Saving typically involves setting aside money in a secure account for short-term needs or emergencies, while investing involves using money to purchase assets like stocks or real estate with the expectation of generating a return over the long term. Investing carries higher risks but offers the potential for greater rewards.


What is the definition of money?

Money is a medium of exchange that facilitates transactions for goods and services. It serves as a unit of account, a store of value, and a standard of deferred payment, allowing individuals to compare the value of diverse products and services.


What are credit scores and why are they important?

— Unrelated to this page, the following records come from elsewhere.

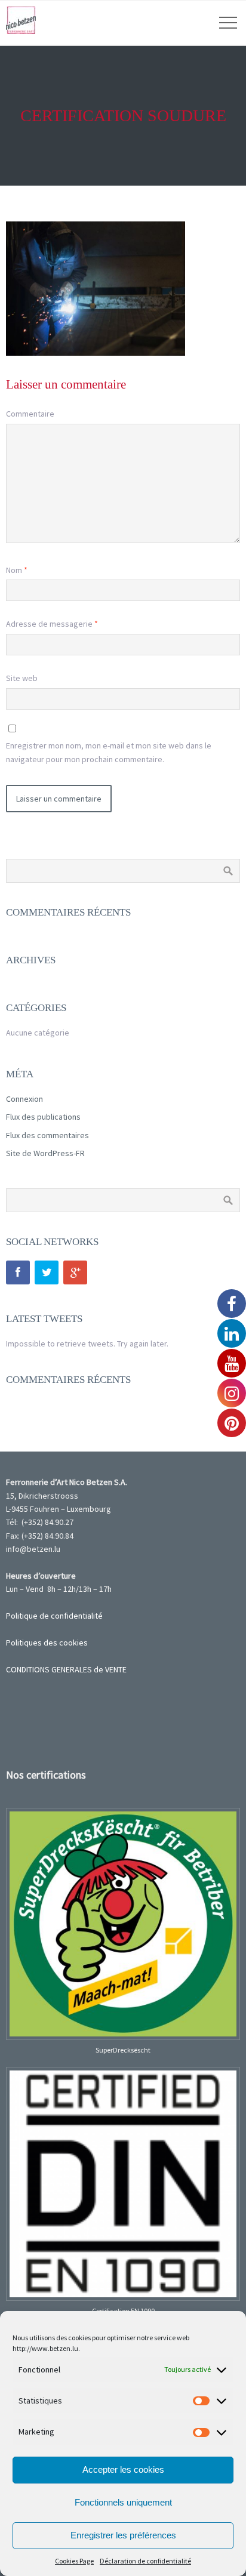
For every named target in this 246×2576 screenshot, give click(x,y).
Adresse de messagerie (52, 623)
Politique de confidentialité (54, 1615)
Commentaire (30, 413)
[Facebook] (18, 1272)
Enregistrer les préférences (123, 2535)
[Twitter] (47, 1272)
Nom (16, 570)
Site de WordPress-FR (45, 1153)
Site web (22, 678)
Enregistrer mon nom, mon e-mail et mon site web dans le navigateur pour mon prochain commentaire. (108, 752)
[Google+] (75, 1272)
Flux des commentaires (47, 1135)
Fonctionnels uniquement (123, 2502)
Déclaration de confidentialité (145, 2560)
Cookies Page (74, 2560)
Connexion (24, 1098)
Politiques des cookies (47, 1642)
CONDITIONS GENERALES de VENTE (66, 1669)
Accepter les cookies (123, 2469)
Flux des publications (43, 1116)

Credit scores are numerical representations of an individual's creditworthiness, calculated based on credit history, payment behavior, and debt levels. They are important because they impact the ability to obtain loans, credit cards, and favorable interest rates, affecting overall financial health.


Statistics

  • As of 2021, the median household income in the U.S. was approximately $67,521, according to the U.S. Census Bureau.
  • A survey by the American Psychological Association found that 72% of Americans reported feeling stressed about money at some point in the past month.
  • In 2020, the average retirement savings for Americans aged 60 to 69 was approximately $195,000, according to Fidelity.
  • According to the Bureau of Labor Statistics, the average American spends about $1,500 per year on coffee.
  • According to the World Bank, around 1.7 billion adults worldwide remain unbanked, lacking access to basic financial services.
  • As of 2021, the average American household had approximately $8,400 in credit card debt, according to Experian.
  • A study by the National Endowment for Financial Education found that 60% of Americans do not have a budget.
  • According to a Gallup poll, 56% of Americans report that their financial situation is better than it was a year ago.

External Links

money.com

kiplinger.com

bls.gov

finra.org

nfcc.org

mint.com

smartasset.com

ssa.gov

How To

How To Build an Emergency Fund Effectively

Building an emergency fund is essential for financial security. Start by determining how much you need; a common recommendation is to save three to six months' worth of living expenses. Open a separate savings account to keep your emergency funds easily accessible but separate from your regular spending. Automate your savings by setting up a monthly transfer from your checking to your emergency fund. Initially, focus on small, manageable contributions, gradually increasing them as your budget allows. Avoid using this fund for non-emergencies, and replenish it after any withdrawals to maintain your financial safety net.